**EXTRACT PROVIDED:**

************

Content the Way Your Business Needs It

Business users are demanding tools that allow them to work with content from anywhere, at anytime and with anyone. Extending on-premise ECM systems to users outside the firewall and on mobile devices, however, is flat out hard and expensive. It’s fraught with technical and business challenges such as access to browser interfaces and cloud architecture, not to mention licensing considerations for external users. As a result, IT departments have been slow to formally extend on-premise ECM functionality such as file sharing, collaboration and workflow to the Cloud.

In response, business users have moved in droves to whatever content cloud service they could find that seems to address their needs. In a study earlier this year, a SharePoint security vendor, 45% of business users admitted to taking customer-sensitive content out of SharePoint to do their jobs to put on consumer file sharing systems and thumb drives to just to work at home and share with those on their projects. Unfortunately, by relying on consumer-class file sharing services, users introduce serious vulnerabilities into the corporate computing environment. In fact it’s predicted that by 2014, a worm exploiting cloud-based personal file synchronization services will cause massive, costly enterprise data loss and service disruption.

An AIIM 2012 Industry Watch survey indicated that only 19% of IT department actively prevent content from being downloaded in an ad hoc way while only 5% of these departments offer an “official” cloud alternative. Additionally, only 11% of respondents have a policy governing the use of business-class systems. That a lot of rogue content access!

So, what does business-class look like? First, business-class security. When assessing security, consider 4 aspects:

  • Content in transit — When content is uploaded (in transit), is it transmitted over 128-bit SSL or sFTP/FTPS? Is email encrypted with TLS or other encryption protocol? Is fixed media encrypted while in transit to the data center?
  • Content at rest — Is your content and metadata 256-bit encrypted while at rest?
  • Content on mobile devices – If an employees mobile device is lost or stolen or an employee is terminated, can company content be wiped? In the case of BYOD, can you delete only company content and not the employee’s personal data? Can some content be required to be sync’ed while other content can never be sync’ed?
  • Robustness of the vendor’s data center, and related security policies and procedures.– Has the vendor passed SSAE 16 and SOC 2 audits over their whole stack? Is data backed up? Is it redundant? Is there a tested disaster recovery plan in place?

Business-class means answering, “yes,” to all of these questions.

Second, business-class governance. This is a tricky topic as one of the beauties of most cloud apps is that line-of-business application admins and end users can configure the app in a many ways. It’s quick work to click a few buttons to enable users to do all kinds of stuff with little consideration of policies and procedures. With that in mind, it easy to set up a taxonomy or folder hierarchy but does it supports policies and procedure? Can users be required to put content in the right place? Is there a rich metadata model that’s easy to adopt to support classification, search, reporting and workflow needs? Can content access and entitlements be set on a document level or is folder-level as granular as the system will allow? Can you set expiration and retention schedules? Does the system allow you to make copies and/or move content, or not? Can content be classified as a “record” in the event of ediscovery? Again, for business-class systems, the answer is “yes”.
Third, business-grade rights management. How can corporate IP or intelligence be safeguarded while at the same time accessed by those who need it to be effective at their jobs? Can those with permissions share content with 3rd parties, and, if so, can entitlements be enabled/restricted (i.e. view/edit/delete/etc.) as policy dictates? Can document-level access permissions be granted or is a library or folder the most granular? Can content be downloaded? If so, is native format okay or is an un-editable PDF available? Can printing, email, faxing or forwarding be enabled or restricted? Can rights be automatically set by the system or is manual intervention required? Once again, “yes,” is the answer for business-class systems.
Using content cloud services is inevitable whether it is a corporate initiative or through the creativeness of business users. Selection of business-class tools provides the foundations to ensure that your content is managed to corporate policies and procedures. Why take a risk with consumer-class services?

************

**RECORD SET:**
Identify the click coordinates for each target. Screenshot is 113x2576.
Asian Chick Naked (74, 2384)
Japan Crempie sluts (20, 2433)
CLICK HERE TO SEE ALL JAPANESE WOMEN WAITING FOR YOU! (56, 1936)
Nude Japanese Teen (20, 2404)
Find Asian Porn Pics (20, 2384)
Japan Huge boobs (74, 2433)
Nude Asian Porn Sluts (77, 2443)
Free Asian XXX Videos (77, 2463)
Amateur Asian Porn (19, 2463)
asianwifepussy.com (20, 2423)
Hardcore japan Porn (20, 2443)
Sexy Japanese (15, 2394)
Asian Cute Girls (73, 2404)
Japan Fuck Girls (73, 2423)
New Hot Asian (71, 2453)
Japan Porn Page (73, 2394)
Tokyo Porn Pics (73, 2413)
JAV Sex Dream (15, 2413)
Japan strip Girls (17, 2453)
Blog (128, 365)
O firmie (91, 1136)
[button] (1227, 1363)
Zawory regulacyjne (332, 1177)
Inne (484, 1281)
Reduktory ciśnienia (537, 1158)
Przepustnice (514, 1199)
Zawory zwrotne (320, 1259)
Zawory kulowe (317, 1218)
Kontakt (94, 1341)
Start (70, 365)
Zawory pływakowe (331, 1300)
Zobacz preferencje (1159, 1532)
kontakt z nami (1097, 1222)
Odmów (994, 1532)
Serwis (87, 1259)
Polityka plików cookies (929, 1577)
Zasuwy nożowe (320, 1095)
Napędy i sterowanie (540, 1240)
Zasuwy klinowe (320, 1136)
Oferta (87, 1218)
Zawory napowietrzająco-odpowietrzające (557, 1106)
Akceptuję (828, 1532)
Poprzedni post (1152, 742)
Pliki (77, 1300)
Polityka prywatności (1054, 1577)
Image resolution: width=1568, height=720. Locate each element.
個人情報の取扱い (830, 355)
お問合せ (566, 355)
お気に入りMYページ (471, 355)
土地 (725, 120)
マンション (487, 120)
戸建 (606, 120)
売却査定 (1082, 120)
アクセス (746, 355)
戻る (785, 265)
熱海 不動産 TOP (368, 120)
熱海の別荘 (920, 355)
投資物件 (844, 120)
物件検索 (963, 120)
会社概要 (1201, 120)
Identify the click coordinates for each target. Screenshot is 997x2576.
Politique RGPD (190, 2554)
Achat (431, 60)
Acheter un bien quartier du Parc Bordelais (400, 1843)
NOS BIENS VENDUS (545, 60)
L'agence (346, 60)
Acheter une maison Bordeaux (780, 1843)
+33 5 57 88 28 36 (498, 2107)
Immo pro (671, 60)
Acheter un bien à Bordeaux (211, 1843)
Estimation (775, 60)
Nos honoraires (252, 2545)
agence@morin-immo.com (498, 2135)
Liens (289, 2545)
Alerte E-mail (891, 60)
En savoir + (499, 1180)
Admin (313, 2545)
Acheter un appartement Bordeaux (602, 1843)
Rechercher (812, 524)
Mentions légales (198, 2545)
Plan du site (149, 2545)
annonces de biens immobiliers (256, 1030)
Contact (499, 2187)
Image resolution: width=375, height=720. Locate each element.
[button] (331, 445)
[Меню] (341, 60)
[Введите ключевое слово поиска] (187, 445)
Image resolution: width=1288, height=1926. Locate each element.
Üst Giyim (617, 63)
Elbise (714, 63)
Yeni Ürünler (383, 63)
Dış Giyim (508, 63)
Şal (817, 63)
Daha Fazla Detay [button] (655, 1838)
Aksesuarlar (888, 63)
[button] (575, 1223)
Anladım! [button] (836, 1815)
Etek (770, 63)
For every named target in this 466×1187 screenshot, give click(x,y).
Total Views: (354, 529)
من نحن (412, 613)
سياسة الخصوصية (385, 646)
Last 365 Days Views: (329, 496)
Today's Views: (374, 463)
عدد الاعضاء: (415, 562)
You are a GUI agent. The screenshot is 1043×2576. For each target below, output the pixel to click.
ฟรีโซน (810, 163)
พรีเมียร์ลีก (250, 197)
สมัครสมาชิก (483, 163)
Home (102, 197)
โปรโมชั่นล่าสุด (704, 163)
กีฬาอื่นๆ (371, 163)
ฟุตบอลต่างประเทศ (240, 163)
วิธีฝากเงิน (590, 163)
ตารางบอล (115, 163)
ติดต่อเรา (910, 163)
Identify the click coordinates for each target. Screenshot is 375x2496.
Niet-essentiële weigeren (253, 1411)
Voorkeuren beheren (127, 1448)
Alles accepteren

************

**YOUR OBJECTIVE:** Change "at rest" to "in storage" in the text on business-class cloud content tools, and give the part from "An AIIM 2012" to "while at rest?" with that change.

**WRITTEN ANSWER:**
An AIIM 2012 Industry Watch survey indicated that only 19% of IT department actively prevent content from being downloaded in an ad hoc way while only 5% of these departments offer an “official” cloud alternative. Additionally, only 11% of respondents have a policy governing the use of business-class systems. That a lot of rogue content access!

So, what does business-class look like? First, business-class security. When assessing security, consider 4 aspects:

  • Content in transit — When content is uploaded (in transit), is it transmitted over 128-bit SSL or sFTP/FTPS? Is email encrypted with TLS or other encryption protocol? Is fixed media encrypted while in transit to the data center?
  • Content in storage — Is your content and metadata 256-bit encrypted while in storage?